As of February 25, 2019, Centennial’s crude oil hedge portfolio consisted only of basis swaps. For 2019, Centennial’s crude oil basis swaps represent approximately 21% of its expected crude oil production (using the mid-point of guidance) at a weighted average price of $(6.88) per barrel. In addition, Centennial has in place natural gas swaps and basis hedges for 2019. (For a summary table of Centennial’s derivative contracts as of December 31, 2018, please see the Appendix to this press release.)

“In addition to securing crude oil takeaway, Centennial is one of the few mid-cap E&Ps to secure egress out of the Permian Basin for essentially all of its residue natural gas volumes,” said Papa. “As a result, we have not experienced any material amounts of natural gas flaring to date and do not expect to in the future.”

Annual Report on Form 10-K

Centennial’s financial statements and related footnotes will be available in its Annual Report on Form 10-K for the year ended December 31, 2018, which is expected be filed with the U.S. Securities and Exchange Commission (“SEC”) on February 25, 2019.

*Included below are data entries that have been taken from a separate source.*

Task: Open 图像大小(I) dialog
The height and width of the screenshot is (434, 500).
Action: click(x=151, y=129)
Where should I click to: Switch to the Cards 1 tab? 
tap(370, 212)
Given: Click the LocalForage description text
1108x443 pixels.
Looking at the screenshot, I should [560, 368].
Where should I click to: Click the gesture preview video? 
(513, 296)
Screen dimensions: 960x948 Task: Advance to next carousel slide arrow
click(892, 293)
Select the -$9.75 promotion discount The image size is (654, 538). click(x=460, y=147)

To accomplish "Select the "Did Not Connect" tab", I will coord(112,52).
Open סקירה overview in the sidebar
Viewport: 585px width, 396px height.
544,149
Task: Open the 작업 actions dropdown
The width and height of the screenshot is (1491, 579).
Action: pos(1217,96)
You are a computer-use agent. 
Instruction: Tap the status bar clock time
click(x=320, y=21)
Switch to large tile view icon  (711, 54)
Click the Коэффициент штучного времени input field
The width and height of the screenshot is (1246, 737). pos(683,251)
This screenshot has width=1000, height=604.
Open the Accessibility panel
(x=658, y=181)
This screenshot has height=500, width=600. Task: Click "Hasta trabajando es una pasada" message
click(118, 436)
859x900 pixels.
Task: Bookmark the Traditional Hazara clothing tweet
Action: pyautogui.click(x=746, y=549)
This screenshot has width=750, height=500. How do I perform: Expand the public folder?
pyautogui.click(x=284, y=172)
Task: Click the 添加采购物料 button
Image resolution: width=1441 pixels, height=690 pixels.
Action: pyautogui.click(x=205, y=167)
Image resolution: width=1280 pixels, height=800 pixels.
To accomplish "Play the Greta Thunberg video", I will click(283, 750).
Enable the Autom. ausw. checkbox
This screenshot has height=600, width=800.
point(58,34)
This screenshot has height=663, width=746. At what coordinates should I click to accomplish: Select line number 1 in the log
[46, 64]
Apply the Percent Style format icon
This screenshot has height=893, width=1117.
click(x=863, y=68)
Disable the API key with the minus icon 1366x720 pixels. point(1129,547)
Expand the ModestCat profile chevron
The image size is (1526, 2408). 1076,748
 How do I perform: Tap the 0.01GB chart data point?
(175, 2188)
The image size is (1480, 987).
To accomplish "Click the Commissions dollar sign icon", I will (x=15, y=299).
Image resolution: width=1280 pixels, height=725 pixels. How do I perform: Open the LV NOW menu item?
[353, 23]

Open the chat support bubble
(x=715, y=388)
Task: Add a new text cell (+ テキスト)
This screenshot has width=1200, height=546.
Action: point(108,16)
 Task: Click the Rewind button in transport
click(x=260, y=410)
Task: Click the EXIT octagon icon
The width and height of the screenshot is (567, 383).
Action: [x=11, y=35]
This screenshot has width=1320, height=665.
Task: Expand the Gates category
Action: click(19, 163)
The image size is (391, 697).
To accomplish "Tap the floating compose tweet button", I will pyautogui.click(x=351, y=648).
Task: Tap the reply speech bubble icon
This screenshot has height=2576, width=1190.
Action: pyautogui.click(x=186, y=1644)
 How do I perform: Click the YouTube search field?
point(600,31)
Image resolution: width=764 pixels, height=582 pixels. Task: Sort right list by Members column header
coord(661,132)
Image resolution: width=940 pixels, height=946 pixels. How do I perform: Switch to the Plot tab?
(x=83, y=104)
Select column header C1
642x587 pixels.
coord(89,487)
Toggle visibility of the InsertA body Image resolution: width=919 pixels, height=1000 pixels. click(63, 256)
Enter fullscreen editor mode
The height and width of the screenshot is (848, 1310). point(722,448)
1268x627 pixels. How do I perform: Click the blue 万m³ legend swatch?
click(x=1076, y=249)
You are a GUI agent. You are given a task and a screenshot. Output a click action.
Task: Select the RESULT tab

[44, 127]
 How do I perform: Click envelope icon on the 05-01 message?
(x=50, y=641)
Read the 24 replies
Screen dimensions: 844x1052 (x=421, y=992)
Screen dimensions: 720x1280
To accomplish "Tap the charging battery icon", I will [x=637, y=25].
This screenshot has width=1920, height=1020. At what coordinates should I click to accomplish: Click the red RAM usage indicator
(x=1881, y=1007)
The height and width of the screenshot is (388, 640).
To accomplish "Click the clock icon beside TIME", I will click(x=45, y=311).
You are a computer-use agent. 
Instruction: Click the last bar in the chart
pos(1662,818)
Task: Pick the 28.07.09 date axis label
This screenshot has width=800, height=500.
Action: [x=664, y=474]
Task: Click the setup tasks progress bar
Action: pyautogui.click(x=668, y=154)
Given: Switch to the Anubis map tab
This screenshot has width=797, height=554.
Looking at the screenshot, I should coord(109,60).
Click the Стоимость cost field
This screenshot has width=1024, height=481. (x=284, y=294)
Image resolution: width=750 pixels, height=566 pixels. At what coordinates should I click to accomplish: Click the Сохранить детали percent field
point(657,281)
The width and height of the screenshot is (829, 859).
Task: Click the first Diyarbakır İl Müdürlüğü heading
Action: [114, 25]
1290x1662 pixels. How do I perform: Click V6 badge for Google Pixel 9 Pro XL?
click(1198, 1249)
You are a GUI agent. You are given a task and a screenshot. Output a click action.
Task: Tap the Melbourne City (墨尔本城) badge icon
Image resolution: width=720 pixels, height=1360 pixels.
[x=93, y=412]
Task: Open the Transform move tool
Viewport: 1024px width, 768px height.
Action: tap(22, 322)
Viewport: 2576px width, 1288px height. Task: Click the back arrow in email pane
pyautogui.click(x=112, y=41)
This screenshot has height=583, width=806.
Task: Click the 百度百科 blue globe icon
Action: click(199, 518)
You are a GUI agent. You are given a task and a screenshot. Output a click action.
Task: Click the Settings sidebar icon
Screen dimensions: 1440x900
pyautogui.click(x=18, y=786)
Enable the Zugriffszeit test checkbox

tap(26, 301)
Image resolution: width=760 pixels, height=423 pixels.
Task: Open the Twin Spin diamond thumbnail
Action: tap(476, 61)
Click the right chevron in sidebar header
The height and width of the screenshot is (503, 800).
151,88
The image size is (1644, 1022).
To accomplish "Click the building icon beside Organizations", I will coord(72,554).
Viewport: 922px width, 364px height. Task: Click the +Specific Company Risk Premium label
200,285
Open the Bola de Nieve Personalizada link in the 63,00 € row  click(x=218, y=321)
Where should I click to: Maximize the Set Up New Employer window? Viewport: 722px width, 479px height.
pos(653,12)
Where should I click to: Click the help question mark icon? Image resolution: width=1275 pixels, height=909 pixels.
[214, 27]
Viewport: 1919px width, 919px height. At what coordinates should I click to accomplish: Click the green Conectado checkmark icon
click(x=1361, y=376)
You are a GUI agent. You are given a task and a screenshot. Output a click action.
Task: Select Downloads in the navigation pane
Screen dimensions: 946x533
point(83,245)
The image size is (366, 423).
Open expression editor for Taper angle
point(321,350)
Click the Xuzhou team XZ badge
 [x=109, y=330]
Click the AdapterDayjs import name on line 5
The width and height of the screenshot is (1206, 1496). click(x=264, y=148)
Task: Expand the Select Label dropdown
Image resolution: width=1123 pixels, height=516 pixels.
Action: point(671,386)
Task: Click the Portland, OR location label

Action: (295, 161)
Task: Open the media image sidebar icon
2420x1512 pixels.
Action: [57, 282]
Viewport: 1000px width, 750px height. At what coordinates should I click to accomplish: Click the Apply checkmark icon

Conference Call and Webcast

Centennial will host an investor conference call on Tuesday, February 26, 2019 at 8:00 a.m. Mountain (10:00 a.m. Eastern) to discuss fourth quarter and full year 2018 operating and financial results. Interested parties may join the webcast by visiting Centennial’s website at and clicking on the webcast link or by dialing (800) 789-3525, or (442) 268-1041 for international calls, (Conference ID: 6886106) at least 15 minutes prior to the start of the call. A replay of the call will be available on Centennial’s website or by phone at (855) 859-2056 (Conference ID: 6886106) for a 14-day period following the call.

About Centennial Resource Development, Inc.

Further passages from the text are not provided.